Da allora, la Repubblica di Cipro, membro dell'Unione Europea dal 2004, esercita la sua autorità solo sulla parte meridionale, dove vivono i greco-ciprioti. Nel terzo settentrionale, abitato dai turco-ciprioti, si è autoproclamata la Repubblica Turca di Cipro del Nord (Trnc), riconosciuta solo da Ankara.
"La missione del segretario generale è quella di facilitare e incoraggiare la popolazione e i leader a prendere in considerazione i negoziati", ha dichiarato oggi ai giornalisti Maria Angela Holguin, inviata personale di Guterres.
Questa visita fa seguito alla schiacciante vittoria alle elezioni di ottobre a Cipro del Nord del candidato favorevole alla riunificazione, Tufan Erhurman, sul presidente uscente, Ersin Tatar, sostenuto da Ankara. Si tratta inoltre della prima visita di un segretario generale delle Nazioni Unite dopo quella di Ban Ki-Moon nel 2010.
Domani Guterres incontrerà separatamente il presidente della Repubblica di Cipro, Nikos Christodoulides, e il suo omologo turco di Cipro del Nord, Tufan Erhurman, ai lati opposti della zona cuscinetto che separa le due parti dell'isola.

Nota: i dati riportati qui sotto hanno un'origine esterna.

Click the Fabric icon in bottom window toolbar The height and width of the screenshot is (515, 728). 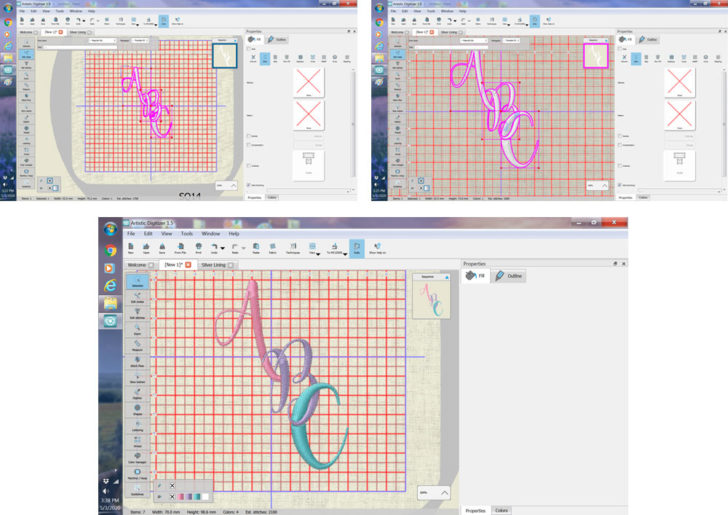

È prevista poi una cena congiunta, in preparazione dell'incontro trilaterale di mercoledì.
"Questa è una visita molto importante", ha dichiarato Konstantinos Letymbiotis, portavoce del governo della Repubblica di Cipro, precisando che è nata da un'iniziativa personale di António Guterres ed esprimendo la speranza che "possa rappresentare un punto di partenza".
Ha sottolineato che l'impegno del segretario generale, unito al miglioramento delle relazioni tra l'Unione Europea e la Turchia, potrebbe "creare un'opportunità di progresso". Gli ultimi colloqui tra le due parti si sono svolti nel 2017 a Crans-Montana, in Svizzera.
Uno degli ostacoli alla ripresa dei negoziati è rappresentato dall'insistenza di Ankara sulla soluzione dei due Stati per Cipro, mentre i greco-ciprioti sostengono uno Stato federale, un'opzione da tempo appoggiata dalle Nazioni Unite e dall'Ue.